MYRKUR – SPINE

MYRKUR

Titel: SPINE

Label: RELAPSE RECORDS

Spieldauer: 33:48 Minuten

VÖ: 20. Oktober 2023

Was hört der geneigte Metalfan eigentlich abseits seiner eigentlichen Lieblingsgenres? Da fallen oftmals Namen von Rockladies wie Tori Amos oder Lee Aaron oder vielleicht etwas Gothic, Dark Wave, EBM oder gar Country.

Im Falle des Verfassers dieser Zeilen muss man hier auf jeden Fall die Blues Ladies von Larkin Poe, die beiden Gitarrenheroinnen Sophie Lloyd und Nita Strauss sowie seit kurzem auch die australische True Crime Industrial Rockerin Skynd nennen.

Und seit einiger Zeit gehört auch MYRKUR in diese Reihe, das Projekt der dänischen Komponistin, Multi-instrumentalistin und Sängerin Amalie Bruun, um deren viertes Studioalbum “Spine“ es hier nun gehen soll.

Während auf den ersten beiden MYRKUR Alben noch mit Shoegaze und Folk Elementen durchsetzter Black Metal Sound domninierte, kam im Folgenden mehr Klargesang mit teilweise aufwändigen Harmonien hinzu und harte Elemente wie die typischen harshen Vocals wurden immer weiter zurückgefahren.

Das “Live”-Album “Mausoleum“ stellte insofern eine Besonderheit dar, als die Scheibe die Songs des Debütalbums in live gespielten, minimal akustisch unterstützten oder reduzierten A-Capella-Versionen enthält und nochmals stärkere skandinavische Folk-Einflüsse offenbart, die beim Nachfolger “Folkesange“, welcher ausschließlich aus ruhigen, folkig-akustischen Stücken bestand, endgültig das Kommando übernahmen.

Dieser Weg wird nach dem kurzen Intro `Balfaerd´ von den acht nagelneuen Tracks konsequent fortgesetzt.

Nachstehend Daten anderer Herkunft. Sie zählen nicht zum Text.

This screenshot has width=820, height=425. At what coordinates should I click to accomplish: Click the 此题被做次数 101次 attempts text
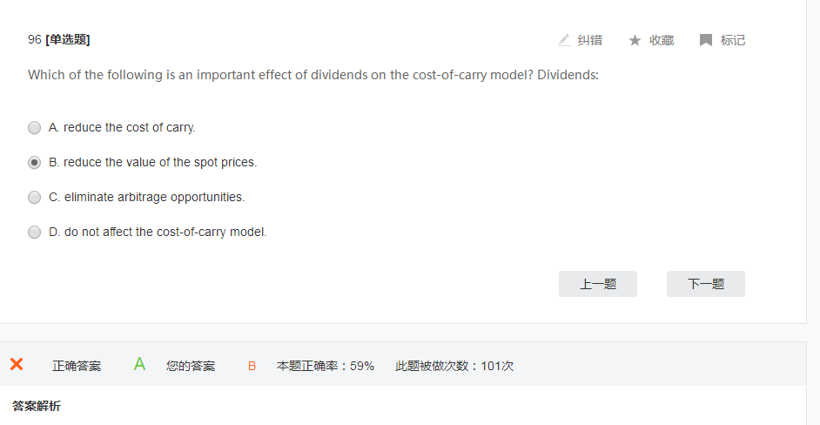(x=454, y=366)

Die mysteriöse Künstlerin verbindet ihre sphärisch-ätherischen und glasklaren Vocals mit Klängen von Gitarre, Bass, Piano, Orgel, Violine, Schlüsselfidel und immer mehr träumerischen Keyboardteppichen.

Die frisch gebackene Mutter gießt den damit verbundenen Sturm an Emotionen in klangliche Konturen und Songs wie den Quasi-Opener `Like Humans´ oder das atmosphärisch-intensive `Mothlike´, ein gutes Beispiel für die bereits erwähnten elektronischen Untermalungen und üppigeren Synthie-Orchestrierungen.

Auch das grandiose `My Blood Is Gold´ oder der gute Titelsong liefern in ausgefeilten und harmonischen Arrangements durchaus eingängige, packende Stücke, die auch mal ein Gitarrensolo oder einen kurzen Blastbeatpart zu bieten haben und den Kontrast zwischen der wohl tiefstmöglichen menschlichen Beziehung zwischen Mutter und Kind und unserer entfremdeten, abgekoppelten Welt beschreiben.

Die echten Black Metal Ausbrüche muss man mittlerweile mit der Lupe suchen. Zu Beginn von `Valkyriernes Sang´ scheppert es mal ganz schön, was den Song verbunden mit seinen, variablen Vocals, tollen Chören und Harmonien zu einem der vielschichtigsten und besten der Platte werden lässt.

Zu erwähnen bleiben unbedingt noch das träumerisch-hymnische `Blazing Sky´ und das sanft schwebende, aber in einem treibend-dramatischen Ende aufgehende `Devil In The Detail´.

Spine“ ist eine großartige Scheibe mit “Rückgrat, Herz und musikalischem Können und klingt wie aus einem Guss. Bei jedem Durchlauf ragen andere Songs heraus und bleiben im Gedächtnis und man kann und wird immer wieder neue Details und Elemente entdecken.